13. The processor of claim 12, further comprising:

modifying, by the neural network, one or more weights associated with the depth data for the plurality of key points associated with the occupant, the modifying based on an occlusion score associated with each key point.

14. The processor of claim 13, further comprising:

applying an inverse weighting to the depth data corresponding to one or more joints of an occupant at least partially depicted in the image, where joints with higher occlusion scores receive lower weight.

15. The processor of claim 12, wherein one or more parameters of the occlusion-aware masking layer is updated using a cross-entropy loss between a predicted occlusion mask and a labeled occlusion mask.

16. The processor of claim 11, further comprising:

determining, using the neural network, one or more scale factors that transform a relative 3D pose estimation to an absolute 3D pose estimation, at least one of the one or more scale factors being determined based on the depth data and occlusion-aware weights applied to the depth data.

17. The processor of claim 11, wherein the processor is included in a system comprising at least one of:

a system for performing simulation operations;

a system for performing simulation operations to test or validate autonomous machine applications;

a system for performing digital twin operations;

a system for performing light transport simulation;

a system for rendering graphical output;

a system for performing deep learning operations;

a system implemented using an edge device;

a system for generating or presenting virtual reality (VR) content;

a system for generating or presenting augmented reality (AR) content;

a system for generating or presenting mixed reality (MR) content;

a system incorporating one or more Virtual Machines (VMs);

a system implemented at least partially in a data center;

a system for performing hardware testing using simulation;

a system for synthetic data generation;

a system for performing generative AI operations;

a system implemented using one or more large language model (LLMs),

a system implemented using one or more vision language model (VLMs);

a collaborative content creation platform for 3D assets; or

a system implemented at least partially using cloud computing resources.

18. A system, comprising:

one or more processing units to generate, using a neural network, a prediction of a size of an occupant based on a predicted 3D pose, wherein the 3D pose is predicted using an image of an interior view of a vehicle and depth data extracted from the image as input into the neural network.

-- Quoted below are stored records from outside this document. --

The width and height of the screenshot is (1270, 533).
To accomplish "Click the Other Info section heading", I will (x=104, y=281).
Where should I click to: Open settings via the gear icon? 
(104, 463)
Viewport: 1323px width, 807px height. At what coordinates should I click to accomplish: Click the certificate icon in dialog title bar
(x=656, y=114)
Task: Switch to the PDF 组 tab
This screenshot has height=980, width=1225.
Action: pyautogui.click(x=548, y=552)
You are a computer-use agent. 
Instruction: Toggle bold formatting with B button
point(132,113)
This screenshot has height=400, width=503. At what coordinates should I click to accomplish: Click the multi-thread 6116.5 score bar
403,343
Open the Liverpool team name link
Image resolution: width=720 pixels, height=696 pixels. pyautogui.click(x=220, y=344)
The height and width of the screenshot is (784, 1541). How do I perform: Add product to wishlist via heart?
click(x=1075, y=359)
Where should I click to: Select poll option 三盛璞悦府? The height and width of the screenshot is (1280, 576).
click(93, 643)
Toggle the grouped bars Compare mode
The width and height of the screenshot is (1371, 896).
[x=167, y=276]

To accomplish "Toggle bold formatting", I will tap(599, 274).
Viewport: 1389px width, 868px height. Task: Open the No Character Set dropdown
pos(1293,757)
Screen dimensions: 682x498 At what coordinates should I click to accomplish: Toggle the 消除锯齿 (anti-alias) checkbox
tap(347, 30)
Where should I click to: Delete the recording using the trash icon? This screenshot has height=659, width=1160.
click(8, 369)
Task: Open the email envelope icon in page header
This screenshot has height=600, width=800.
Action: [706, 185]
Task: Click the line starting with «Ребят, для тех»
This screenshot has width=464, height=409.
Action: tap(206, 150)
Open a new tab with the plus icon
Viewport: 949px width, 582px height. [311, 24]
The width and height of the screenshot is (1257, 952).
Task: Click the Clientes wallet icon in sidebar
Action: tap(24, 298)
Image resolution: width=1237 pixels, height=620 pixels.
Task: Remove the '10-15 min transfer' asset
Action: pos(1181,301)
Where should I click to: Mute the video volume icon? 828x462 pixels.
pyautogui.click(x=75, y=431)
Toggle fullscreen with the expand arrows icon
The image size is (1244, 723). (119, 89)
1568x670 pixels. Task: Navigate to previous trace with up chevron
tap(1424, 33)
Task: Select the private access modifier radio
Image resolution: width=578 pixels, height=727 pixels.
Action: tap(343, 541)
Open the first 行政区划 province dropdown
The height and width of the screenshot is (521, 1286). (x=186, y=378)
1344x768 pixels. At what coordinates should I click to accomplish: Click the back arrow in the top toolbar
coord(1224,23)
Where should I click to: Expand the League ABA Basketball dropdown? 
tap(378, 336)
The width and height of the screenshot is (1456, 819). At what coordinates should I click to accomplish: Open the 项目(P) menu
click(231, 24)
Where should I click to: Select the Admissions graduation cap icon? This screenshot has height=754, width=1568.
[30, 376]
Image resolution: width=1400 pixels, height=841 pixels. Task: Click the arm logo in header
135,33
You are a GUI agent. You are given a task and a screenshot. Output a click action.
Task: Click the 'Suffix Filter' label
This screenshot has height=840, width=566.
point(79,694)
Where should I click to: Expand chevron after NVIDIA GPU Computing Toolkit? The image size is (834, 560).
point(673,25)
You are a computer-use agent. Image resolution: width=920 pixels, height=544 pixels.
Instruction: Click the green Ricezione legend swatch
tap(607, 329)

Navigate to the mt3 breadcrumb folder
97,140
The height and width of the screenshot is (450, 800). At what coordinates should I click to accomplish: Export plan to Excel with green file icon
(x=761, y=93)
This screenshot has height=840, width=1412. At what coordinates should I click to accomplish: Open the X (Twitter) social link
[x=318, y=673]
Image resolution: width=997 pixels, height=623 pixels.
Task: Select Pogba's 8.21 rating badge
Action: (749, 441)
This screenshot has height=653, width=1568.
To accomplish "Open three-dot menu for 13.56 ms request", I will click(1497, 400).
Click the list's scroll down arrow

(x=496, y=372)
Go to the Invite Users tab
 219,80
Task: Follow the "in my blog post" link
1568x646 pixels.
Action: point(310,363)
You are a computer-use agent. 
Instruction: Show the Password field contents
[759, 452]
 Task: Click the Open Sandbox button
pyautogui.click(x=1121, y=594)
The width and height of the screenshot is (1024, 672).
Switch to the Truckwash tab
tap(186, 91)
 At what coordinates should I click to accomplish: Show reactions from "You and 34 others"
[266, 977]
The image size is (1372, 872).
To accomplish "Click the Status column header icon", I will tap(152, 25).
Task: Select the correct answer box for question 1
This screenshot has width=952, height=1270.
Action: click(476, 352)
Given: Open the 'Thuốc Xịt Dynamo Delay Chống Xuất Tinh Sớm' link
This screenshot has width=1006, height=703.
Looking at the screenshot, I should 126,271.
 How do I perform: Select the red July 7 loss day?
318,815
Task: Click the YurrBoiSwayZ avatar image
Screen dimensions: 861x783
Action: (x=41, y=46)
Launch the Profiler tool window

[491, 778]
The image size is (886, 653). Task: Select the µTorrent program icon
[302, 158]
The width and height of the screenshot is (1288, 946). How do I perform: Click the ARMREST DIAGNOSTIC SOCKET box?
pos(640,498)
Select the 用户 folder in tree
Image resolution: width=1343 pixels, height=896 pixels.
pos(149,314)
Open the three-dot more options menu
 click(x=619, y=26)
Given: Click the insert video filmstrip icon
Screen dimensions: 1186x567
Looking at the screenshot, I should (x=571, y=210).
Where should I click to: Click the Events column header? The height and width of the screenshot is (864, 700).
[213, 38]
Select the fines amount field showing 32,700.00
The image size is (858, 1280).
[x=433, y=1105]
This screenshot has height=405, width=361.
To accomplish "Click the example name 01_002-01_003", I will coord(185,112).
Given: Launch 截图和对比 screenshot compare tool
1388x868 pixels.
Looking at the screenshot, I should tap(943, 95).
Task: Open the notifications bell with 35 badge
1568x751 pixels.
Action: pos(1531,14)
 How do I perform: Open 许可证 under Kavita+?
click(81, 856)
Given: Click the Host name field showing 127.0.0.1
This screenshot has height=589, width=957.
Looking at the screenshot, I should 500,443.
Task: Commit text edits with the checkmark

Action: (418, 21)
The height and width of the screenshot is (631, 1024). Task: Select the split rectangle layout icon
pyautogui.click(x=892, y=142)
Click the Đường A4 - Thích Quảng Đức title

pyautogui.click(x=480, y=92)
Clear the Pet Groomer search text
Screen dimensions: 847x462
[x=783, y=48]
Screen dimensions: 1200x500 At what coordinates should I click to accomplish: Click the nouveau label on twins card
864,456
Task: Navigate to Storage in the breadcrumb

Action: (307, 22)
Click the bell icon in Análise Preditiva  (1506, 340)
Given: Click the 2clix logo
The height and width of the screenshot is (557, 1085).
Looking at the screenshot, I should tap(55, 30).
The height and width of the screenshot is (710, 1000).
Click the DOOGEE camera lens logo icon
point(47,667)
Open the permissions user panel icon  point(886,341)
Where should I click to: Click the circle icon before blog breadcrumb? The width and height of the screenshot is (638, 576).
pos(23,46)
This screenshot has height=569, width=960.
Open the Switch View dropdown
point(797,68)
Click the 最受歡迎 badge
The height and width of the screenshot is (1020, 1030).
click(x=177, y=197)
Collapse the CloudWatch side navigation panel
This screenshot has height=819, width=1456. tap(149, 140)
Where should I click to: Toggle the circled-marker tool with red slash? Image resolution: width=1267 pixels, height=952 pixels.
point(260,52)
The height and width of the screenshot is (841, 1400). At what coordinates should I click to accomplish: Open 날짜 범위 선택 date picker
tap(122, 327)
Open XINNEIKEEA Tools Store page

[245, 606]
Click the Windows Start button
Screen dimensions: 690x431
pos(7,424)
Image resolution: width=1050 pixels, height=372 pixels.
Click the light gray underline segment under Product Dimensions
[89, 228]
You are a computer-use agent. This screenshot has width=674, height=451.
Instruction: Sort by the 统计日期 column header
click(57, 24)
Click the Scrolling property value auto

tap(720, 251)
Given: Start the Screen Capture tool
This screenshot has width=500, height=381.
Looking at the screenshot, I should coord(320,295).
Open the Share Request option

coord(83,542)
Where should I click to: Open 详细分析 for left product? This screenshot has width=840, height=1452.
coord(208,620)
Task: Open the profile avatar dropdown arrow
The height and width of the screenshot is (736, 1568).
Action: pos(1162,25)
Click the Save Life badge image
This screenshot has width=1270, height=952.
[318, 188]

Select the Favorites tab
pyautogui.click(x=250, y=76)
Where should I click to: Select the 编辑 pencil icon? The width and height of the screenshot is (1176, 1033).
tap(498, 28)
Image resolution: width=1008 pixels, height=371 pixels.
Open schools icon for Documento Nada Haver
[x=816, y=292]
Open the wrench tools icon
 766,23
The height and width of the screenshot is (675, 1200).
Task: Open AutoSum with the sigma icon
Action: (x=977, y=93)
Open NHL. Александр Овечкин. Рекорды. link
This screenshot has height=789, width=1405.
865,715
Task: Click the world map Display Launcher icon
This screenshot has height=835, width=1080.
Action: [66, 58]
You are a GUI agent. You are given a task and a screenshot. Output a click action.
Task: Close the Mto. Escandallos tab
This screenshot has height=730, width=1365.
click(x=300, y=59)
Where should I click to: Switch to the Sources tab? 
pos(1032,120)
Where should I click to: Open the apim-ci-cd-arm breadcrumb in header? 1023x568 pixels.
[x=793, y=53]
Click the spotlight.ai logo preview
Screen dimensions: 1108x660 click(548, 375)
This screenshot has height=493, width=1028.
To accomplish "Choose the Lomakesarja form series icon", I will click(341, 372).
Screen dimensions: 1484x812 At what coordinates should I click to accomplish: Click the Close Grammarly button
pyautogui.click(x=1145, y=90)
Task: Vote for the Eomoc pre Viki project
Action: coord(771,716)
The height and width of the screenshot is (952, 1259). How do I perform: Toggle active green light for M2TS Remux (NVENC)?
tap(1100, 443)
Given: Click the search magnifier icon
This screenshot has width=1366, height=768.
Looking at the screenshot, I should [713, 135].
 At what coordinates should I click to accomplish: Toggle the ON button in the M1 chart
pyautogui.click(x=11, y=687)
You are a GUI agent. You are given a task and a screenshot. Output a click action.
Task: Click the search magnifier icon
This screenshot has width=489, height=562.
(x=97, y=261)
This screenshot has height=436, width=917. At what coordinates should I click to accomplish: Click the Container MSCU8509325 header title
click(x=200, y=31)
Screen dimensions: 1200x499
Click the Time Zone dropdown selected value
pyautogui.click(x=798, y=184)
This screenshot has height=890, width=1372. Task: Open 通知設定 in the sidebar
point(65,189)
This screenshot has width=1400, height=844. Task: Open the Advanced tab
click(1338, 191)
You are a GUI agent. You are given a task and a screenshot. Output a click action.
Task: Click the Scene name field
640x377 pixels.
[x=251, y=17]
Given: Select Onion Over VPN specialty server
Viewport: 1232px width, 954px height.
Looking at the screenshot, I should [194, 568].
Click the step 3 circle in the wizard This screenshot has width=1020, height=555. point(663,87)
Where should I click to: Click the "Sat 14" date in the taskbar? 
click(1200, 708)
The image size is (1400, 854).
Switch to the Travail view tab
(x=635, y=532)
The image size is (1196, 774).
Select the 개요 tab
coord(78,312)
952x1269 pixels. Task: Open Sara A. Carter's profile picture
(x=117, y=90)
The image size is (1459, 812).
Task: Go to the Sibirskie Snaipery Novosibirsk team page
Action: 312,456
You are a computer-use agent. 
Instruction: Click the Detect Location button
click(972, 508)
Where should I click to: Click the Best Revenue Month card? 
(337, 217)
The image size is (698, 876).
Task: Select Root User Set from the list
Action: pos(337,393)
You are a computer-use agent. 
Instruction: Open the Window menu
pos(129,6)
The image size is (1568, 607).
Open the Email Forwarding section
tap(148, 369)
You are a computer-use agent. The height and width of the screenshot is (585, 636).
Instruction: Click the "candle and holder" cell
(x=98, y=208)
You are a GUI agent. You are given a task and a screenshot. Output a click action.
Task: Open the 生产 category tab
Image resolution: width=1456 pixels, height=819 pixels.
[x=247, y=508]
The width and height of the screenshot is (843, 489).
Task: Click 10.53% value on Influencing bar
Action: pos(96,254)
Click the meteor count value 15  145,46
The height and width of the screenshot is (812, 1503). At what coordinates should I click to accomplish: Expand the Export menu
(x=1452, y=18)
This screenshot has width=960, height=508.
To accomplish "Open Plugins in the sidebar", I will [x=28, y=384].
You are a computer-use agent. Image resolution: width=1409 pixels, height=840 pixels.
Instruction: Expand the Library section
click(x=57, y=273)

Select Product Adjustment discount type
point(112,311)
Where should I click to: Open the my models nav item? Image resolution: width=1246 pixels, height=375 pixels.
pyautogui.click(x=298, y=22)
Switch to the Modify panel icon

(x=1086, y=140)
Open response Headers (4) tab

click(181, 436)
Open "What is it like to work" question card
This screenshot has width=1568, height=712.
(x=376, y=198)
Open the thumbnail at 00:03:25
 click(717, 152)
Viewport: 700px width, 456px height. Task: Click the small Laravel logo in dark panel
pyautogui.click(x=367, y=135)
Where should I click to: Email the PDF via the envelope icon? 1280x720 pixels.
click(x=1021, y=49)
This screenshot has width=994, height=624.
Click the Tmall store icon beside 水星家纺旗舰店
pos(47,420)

19. The system of claim 18, wherein the neural network includes an occlusion-aware masking layer that generates predictions of a degree of occlusion for a plurality of key points associated with the occupant.

20. The system of claim 19, further comprising:

modifying, by the neural network, one or more weights associated with the depth data for the plurality of key points associated with the occupant, the modifying based on an occlusion score associated with at least one key point.